--- Directions ---
Exact copy, pictures omitted: the line holding "Instruction: Click the Outline analysis icon" and every line after it down to the end of the entries.

--- Information shown ---
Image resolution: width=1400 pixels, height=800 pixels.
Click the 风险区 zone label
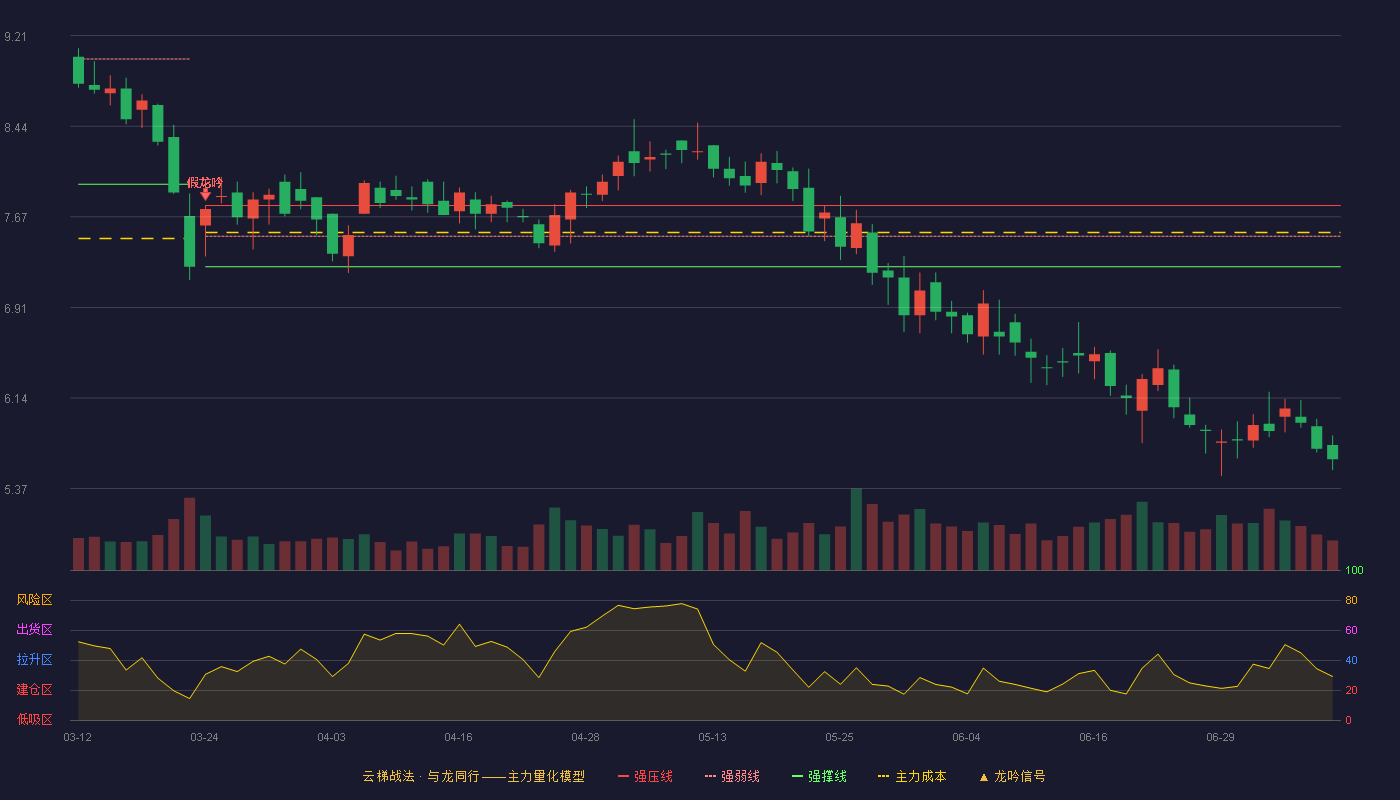(34, 600)
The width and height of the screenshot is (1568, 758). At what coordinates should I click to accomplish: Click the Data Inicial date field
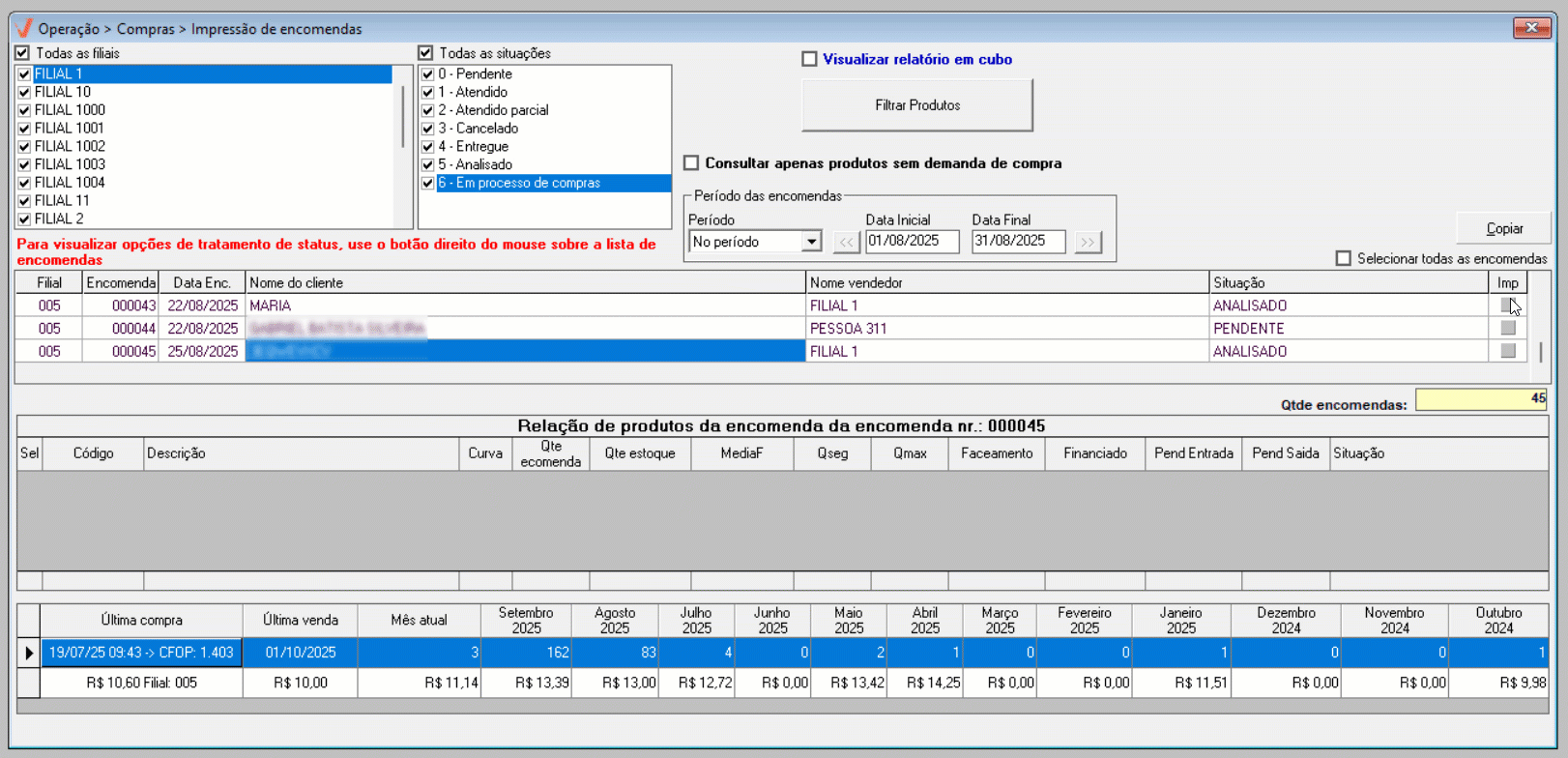[911, 242]
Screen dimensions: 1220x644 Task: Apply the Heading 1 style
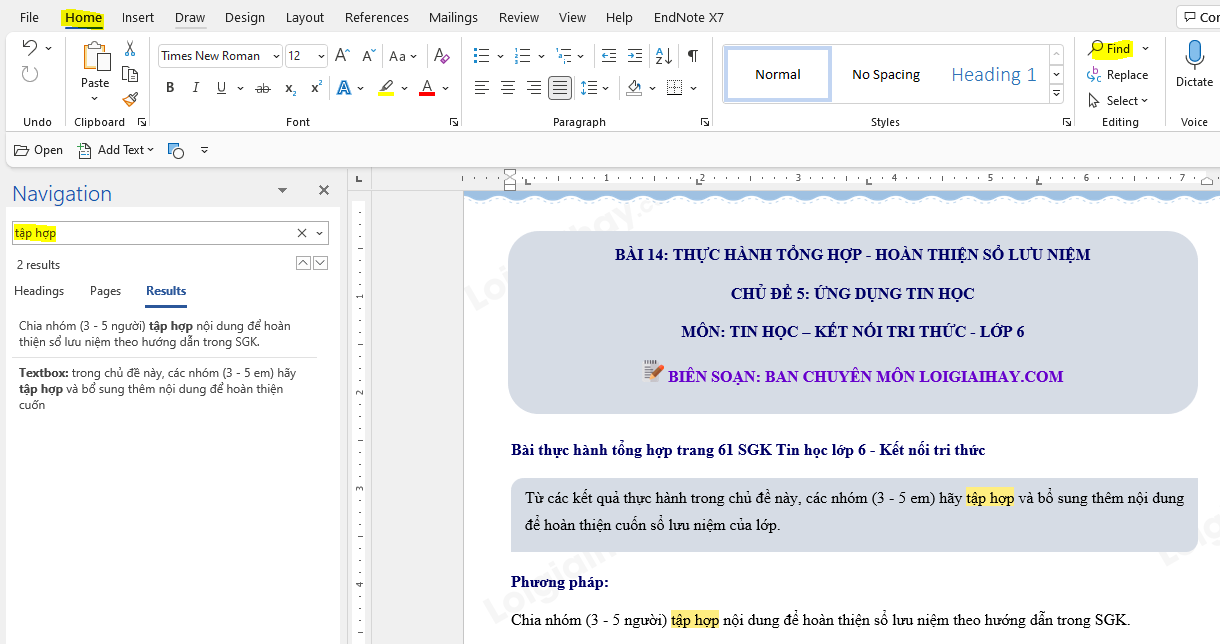pyautogui.click(x=993, y=75)
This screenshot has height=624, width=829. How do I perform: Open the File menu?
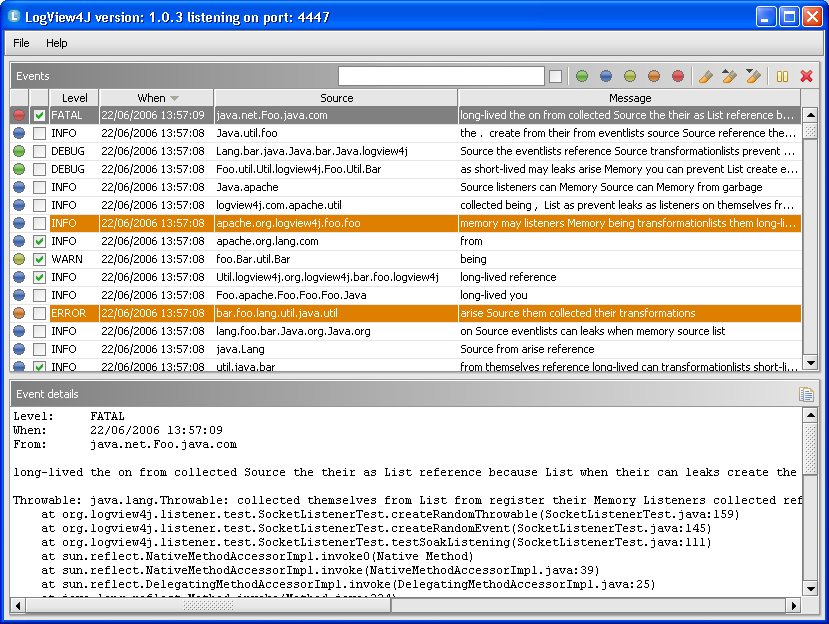point(21,43)
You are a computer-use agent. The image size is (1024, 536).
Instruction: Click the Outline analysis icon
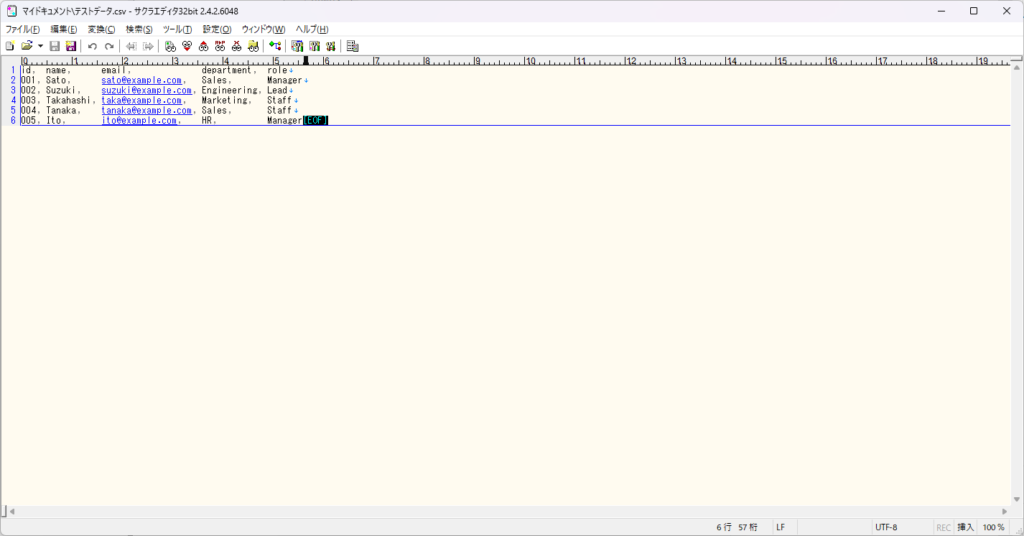tap(353, 46)
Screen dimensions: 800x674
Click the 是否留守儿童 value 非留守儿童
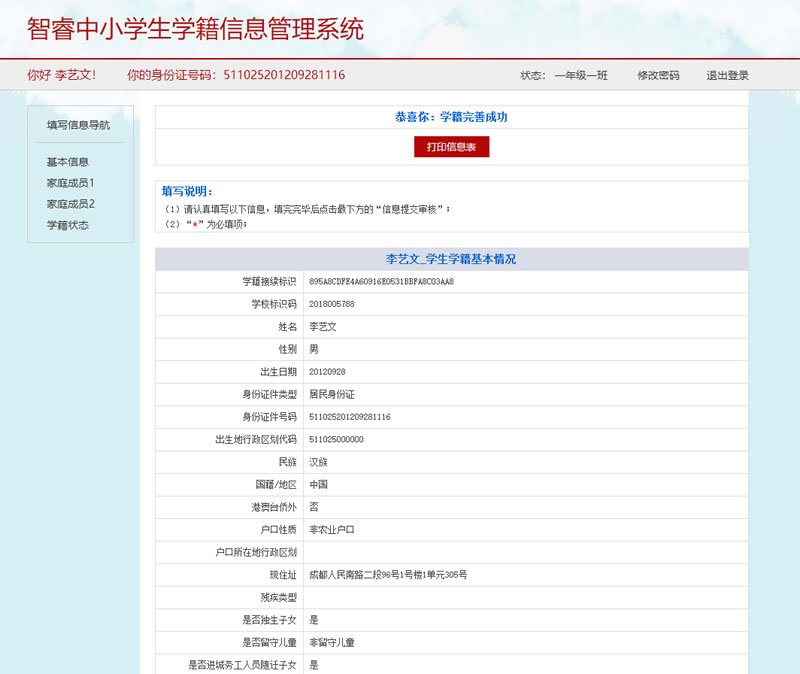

--- Solution to the problem ---
Instruction: Click the Outline analysis icon
tap(353, 46)
Screen dimensions: 800x674
Click the 是否留守儿童 value 非留守儿童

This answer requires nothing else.